En 1425 Zalamea estaba asolada por una epidemia, “pestilencia” según dicen las reglas. Hemos supuesto como más probable que fuera de la temida peste negra, porque sobre 1422 tenemos constancia que hubo una que tuvo especial virulencia en el suroeste peninsular, que quizá se prolongara hasta 1425, pero también pudo ser de otro tipo . En aquellos tiempos se denominaba pestilencia a cualquier epidemia que causara enfermedades y muertes.
Las personas nombradas son reales, aparecen en las reglas de la hermandad y son los primeros zalameños de los que se conocen sus nombres.
El número de habitantes de Zalamea en aquel tiempo está deducida de los datos de población que se conocen para el territorio de la zona.
La reunión celebrada en la puerta de la Iglesia fue probablemente un concejo abierto, una forma de administración municipal asamblearia en el que los hombres de la villa tomaban las decisiones importantes.
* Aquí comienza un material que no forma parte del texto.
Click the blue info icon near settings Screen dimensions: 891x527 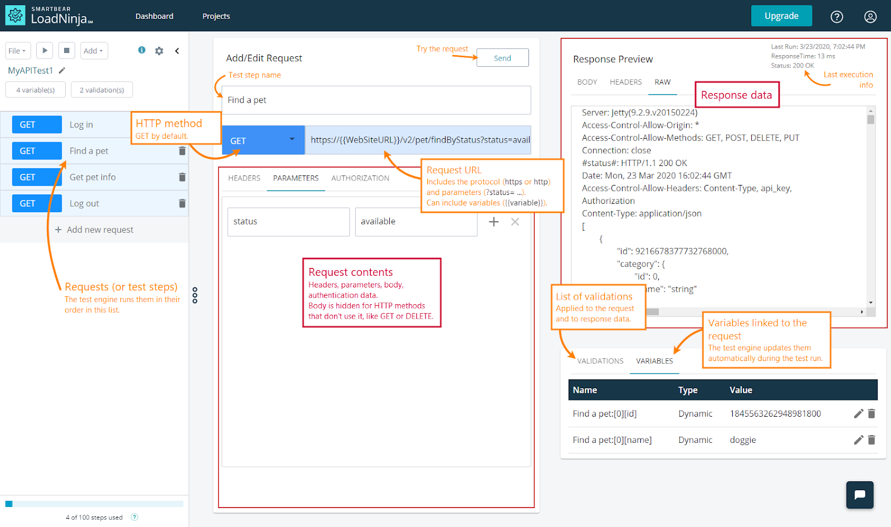142,50
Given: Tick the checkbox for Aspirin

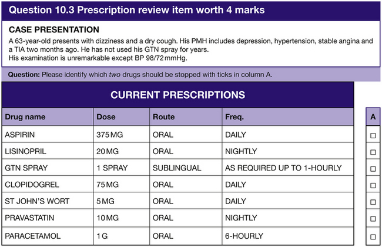Looking at the screenshot, I should (x=373, y=135).
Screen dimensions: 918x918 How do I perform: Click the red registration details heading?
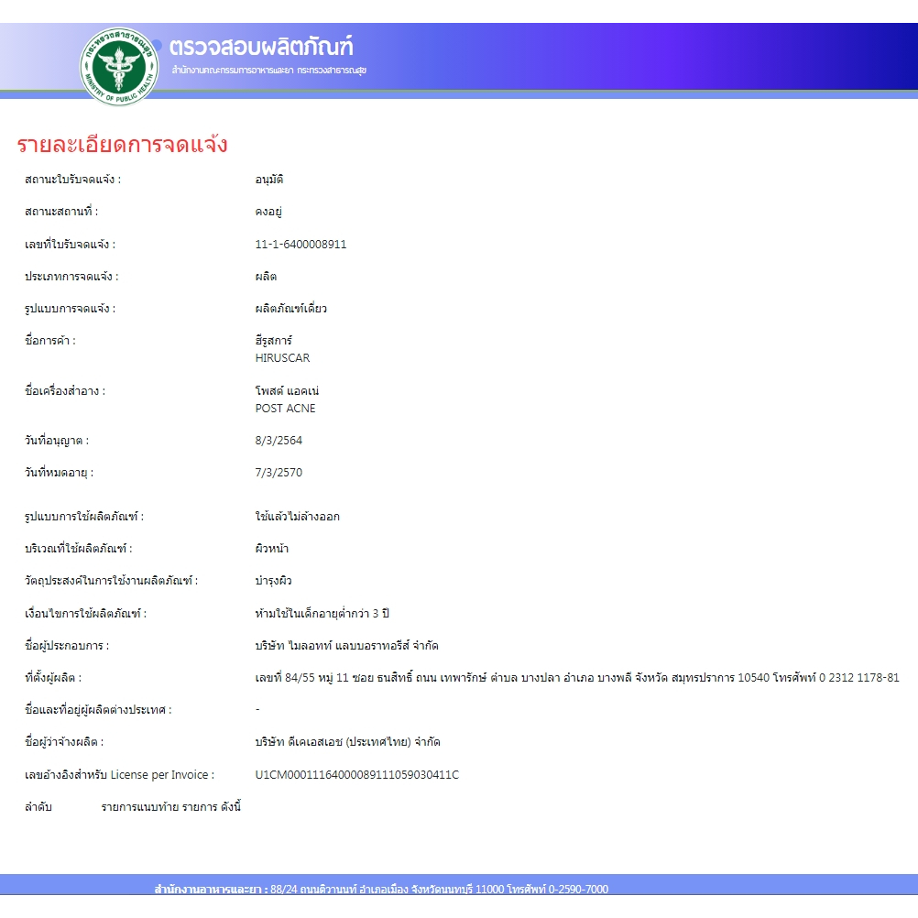(122, 145)
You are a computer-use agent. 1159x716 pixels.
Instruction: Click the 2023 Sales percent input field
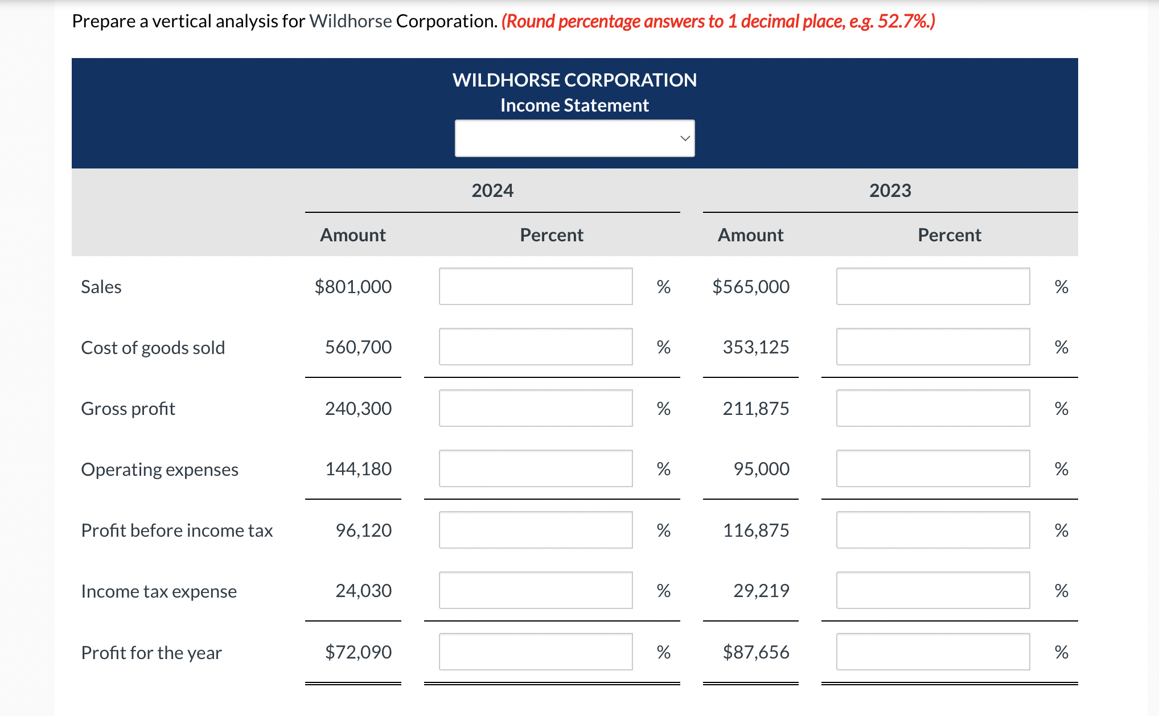pyautogui.click(x=932, y=287)
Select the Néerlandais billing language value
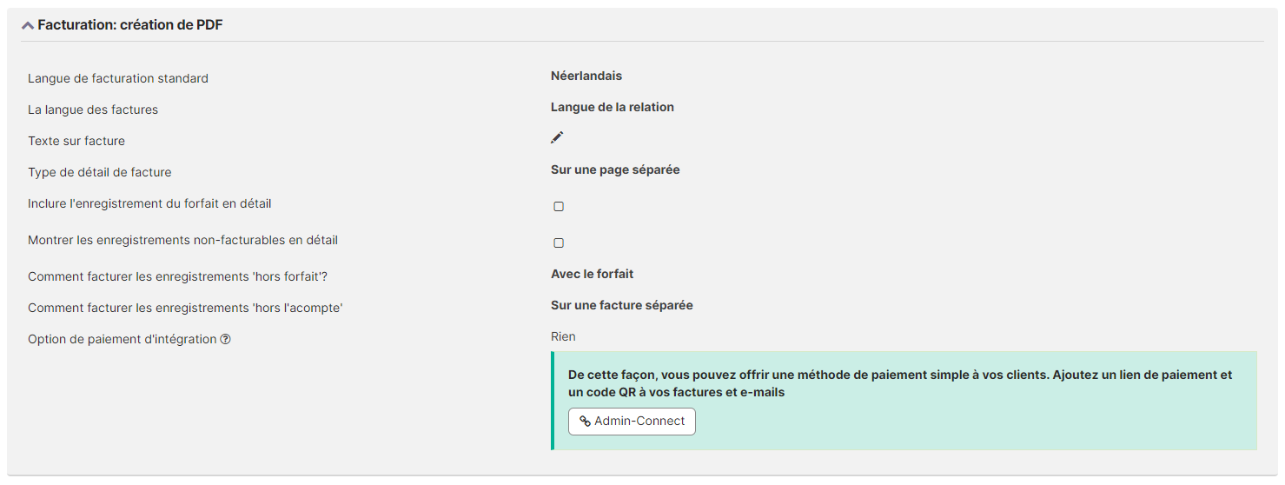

Se celebró aquel 24 de marzo de 1425, fue seguramente un domingo, fecha habitual en la que se celebraban los concejos abiertos.
Los denominados “hombres buenos” eran hombres respetados en el ámbito local, cristianos viejos e influyentes por su edad, experiencia o propiedades.
La ermita de Santa María de Ureña, hoy San Blas, ya existía en 1425, también la de Santa Marina en el Villar.